ASSIGNMENT → Using the records below, report how many lines include "computer", and give no more than the number.

== DATASET EXCERPTS

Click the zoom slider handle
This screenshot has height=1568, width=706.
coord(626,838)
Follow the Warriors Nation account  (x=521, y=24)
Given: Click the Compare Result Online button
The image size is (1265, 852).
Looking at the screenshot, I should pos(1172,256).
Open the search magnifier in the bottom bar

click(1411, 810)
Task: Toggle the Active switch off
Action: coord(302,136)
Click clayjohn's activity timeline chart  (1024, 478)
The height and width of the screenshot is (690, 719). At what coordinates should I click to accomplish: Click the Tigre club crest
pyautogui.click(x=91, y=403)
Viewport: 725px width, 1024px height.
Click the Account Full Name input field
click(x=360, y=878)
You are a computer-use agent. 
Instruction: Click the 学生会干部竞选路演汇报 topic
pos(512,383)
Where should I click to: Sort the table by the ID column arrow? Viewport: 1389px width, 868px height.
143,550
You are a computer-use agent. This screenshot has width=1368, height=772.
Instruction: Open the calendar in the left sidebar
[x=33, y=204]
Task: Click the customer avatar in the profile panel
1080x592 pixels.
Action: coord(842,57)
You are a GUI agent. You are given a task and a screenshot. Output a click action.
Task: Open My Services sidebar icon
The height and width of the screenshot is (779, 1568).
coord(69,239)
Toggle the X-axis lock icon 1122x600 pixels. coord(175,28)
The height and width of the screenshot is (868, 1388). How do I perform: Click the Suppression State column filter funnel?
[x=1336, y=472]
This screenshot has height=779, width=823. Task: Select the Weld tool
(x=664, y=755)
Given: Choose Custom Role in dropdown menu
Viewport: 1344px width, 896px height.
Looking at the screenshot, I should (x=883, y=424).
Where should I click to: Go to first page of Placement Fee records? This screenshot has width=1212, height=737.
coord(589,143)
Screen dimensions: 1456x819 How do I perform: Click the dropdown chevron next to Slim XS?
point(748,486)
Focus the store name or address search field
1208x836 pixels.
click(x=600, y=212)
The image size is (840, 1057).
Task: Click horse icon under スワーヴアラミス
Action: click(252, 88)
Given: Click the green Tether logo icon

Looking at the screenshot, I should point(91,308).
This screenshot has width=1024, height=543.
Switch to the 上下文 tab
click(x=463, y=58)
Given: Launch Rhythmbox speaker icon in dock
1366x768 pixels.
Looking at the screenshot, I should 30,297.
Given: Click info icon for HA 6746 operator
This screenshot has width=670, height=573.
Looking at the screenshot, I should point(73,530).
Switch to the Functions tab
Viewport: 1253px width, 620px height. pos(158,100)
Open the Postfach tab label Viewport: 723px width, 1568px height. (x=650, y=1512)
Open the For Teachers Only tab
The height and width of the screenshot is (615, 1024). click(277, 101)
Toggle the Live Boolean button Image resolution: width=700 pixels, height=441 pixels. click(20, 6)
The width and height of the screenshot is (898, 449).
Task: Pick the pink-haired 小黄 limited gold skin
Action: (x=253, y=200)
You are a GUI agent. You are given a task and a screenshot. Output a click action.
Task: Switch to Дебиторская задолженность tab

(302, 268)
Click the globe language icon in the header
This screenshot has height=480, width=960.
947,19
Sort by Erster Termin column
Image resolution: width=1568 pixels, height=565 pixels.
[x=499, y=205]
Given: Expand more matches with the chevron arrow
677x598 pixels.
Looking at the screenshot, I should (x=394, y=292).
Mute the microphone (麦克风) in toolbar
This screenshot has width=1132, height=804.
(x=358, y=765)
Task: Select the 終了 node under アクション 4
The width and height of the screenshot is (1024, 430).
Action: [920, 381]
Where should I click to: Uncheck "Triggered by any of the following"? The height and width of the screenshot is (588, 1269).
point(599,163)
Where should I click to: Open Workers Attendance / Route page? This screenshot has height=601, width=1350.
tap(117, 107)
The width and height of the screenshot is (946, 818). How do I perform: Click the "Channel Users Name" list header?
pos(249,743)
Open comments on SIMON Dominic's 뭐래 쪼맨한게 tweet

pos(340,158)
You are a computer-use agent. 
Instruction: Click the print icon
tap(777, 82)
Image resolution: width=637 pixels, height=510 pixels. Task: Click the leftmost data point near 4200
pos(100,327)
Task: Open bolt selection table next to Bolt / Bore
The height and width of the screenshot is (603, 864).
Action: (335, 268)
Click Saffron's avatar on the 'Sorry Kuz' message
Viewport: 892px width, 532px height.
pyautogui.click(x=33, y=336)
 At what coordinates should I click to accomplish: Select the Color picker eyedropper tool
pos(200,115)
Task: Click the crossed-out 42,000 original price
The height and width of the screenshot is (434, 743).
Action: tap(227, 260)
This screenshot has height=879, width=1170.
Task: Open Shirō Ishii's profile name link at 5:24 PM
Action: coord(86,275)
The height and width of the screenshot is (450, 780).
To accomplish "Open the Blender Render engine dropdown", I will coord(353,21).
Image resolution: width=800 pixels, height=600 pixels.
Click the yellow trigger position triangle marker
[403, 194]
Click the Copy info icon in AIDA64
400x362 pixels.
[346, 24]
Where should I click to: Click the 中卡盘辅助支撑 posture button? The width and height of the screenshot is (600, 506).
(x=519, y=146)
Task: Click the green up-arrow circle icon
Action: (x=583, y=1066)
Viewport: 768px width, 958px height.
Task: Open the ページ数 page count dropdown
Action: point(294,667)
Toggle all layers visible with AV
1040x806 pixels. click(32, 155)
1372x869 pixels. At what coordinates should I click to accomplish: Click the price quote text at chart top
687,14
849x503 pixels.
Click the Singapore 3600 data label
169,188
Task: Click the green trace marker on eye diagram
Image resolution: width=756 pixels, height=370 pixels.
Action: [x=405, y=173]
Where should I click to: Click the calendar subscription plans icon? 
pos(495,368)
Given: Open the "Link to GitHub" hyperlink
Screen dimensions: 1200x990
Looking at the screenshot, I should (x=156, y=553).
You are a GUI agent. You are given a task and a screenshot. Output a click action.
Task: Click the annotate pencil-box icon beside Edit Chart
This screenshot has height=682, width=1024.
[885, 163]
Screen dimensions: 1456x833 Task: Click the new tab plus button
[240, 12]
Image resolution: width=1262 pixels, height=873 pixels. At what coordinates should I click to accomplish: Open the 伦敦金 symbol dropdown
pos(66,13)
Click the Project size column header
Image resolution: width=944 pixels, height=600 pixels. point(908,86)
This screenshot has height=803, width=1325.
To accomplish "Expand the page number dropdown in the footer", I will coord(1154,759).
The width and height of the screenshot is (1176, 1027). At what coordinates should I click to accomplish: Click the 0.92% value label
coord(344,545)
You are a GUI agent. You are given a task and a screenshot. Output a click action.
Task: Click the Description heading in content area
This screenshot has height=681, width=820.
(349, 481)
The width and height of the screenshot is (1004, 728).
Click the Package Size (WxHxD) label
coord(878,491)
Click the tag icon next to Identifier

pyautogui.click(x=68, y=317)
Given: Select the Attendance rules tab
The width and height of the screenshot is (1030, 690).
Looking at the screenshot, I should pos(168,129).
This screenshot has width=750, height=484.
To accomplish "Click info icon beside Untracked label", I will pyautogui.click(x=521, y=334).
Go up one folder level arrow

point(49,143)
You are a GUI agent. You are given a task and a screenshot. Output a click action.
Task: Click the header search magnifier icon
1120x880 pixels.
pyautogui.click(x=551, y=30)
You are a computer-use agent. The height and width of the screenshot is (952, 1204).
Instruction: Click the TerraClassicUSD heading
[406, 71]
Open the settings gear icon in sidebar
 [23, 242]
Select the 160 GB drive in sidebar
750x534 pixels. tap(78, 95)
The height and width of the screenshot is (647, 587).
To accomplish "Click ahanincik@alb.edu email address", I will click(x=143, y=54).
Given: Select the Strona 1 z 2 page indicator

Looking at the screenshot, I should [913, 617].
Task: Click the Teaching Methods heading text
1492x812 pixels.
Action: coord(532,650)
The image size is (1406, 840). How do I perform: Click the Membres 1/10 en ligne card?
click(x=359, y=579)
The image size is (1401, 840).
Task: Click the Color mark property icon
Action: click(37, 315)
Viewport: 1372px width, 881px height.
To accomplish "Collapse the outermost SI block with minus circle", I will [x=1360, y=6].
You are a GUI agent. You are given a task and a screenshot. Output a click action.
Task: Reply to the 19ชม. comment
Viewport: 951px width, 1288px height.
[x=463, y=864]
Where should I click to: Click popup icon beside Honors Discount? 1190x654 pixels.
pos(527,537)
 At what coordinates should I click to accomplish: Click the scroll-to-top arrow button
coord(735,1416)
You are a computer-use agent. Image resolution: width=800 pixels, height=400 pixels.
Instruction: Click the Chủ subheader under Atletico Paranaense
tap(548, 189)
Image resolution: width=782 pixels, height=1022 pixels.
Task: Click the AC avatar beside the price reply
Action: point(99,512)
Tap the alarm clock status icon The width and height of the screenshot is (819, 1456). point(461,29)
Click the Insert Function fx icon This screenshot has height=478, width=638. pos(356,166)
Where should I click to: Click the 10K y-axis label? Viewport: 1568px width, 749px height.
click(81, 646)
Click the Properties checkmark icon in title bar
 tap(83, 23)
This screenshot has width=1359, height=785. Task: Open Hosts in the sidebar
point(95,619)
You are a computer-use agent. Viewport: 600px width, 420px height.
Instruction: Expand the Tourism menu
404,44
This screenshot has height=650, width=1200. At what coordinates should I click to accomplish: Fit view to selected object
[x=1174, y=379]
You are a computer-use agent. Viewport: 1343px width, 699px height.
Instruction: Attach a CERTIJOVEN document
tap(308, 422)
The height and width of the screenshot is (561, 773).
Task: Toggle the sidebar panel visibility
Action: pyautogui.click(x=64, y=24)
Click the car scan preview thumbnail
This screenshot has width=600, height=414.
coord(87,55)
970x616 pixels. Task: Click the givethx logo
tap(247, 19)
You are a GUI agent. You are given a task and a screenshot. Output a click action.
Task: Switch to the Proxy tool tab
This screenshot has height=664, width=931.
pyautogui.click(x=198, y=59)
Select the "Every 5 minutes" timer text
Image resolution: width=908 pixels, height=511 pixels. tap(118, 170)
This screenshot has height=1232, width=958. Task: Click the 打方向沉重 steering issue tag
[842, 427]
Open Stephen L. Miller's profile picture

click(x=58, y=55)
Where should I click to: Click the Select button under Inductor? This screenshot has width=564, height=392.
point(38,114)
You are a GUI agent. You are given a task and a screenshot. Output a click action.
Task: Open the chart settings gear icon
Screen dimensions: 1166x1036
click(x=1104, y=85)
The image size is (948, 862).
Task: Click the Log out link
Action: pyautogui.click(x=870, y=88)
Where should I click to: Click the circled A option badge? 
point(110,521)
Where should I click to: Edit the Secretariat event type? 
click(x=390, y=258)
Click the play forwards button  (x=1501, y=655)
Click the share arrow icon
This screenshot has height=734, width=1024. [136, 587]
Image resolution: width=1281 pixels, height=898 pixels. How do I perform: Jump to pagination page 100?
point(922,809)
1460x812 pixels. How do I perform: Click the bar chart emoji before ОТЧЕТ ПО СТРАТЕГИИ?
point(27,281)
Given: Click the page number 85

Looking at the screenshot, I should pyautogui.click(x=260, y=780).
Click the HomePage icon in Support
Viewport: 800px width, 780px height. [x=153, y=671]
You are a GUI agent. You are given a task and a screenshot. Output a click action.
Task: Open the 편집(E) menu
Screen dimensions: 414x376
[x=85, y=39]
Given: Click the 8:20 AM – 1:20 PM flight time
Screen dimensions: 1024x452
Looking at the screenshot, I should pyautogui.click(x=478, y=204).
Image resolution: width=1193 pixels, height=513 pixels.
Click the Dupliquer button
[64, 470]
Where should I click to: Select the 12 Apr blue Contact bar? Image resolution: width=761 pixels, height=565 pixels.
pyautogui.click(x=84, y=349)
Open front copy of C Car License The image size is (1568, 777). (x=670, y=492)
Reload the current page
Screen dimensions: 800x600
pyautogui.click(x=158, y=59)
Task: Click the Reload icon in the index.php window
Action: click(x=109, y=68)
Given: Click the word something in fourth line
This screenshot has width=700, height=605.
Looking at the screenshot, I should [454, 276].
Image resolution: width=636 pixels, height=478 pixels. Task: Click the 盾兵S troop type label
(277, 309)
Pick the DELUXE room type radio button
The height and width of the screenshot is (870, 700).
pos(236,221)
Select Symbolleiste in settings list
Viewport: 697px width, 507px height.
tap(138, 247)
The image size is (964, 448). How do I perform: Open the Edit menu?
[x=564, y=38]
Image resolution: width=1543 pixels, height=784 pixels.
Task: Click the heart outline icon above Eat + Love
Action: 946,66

====

ANSWER TO THE PROBLEM → 7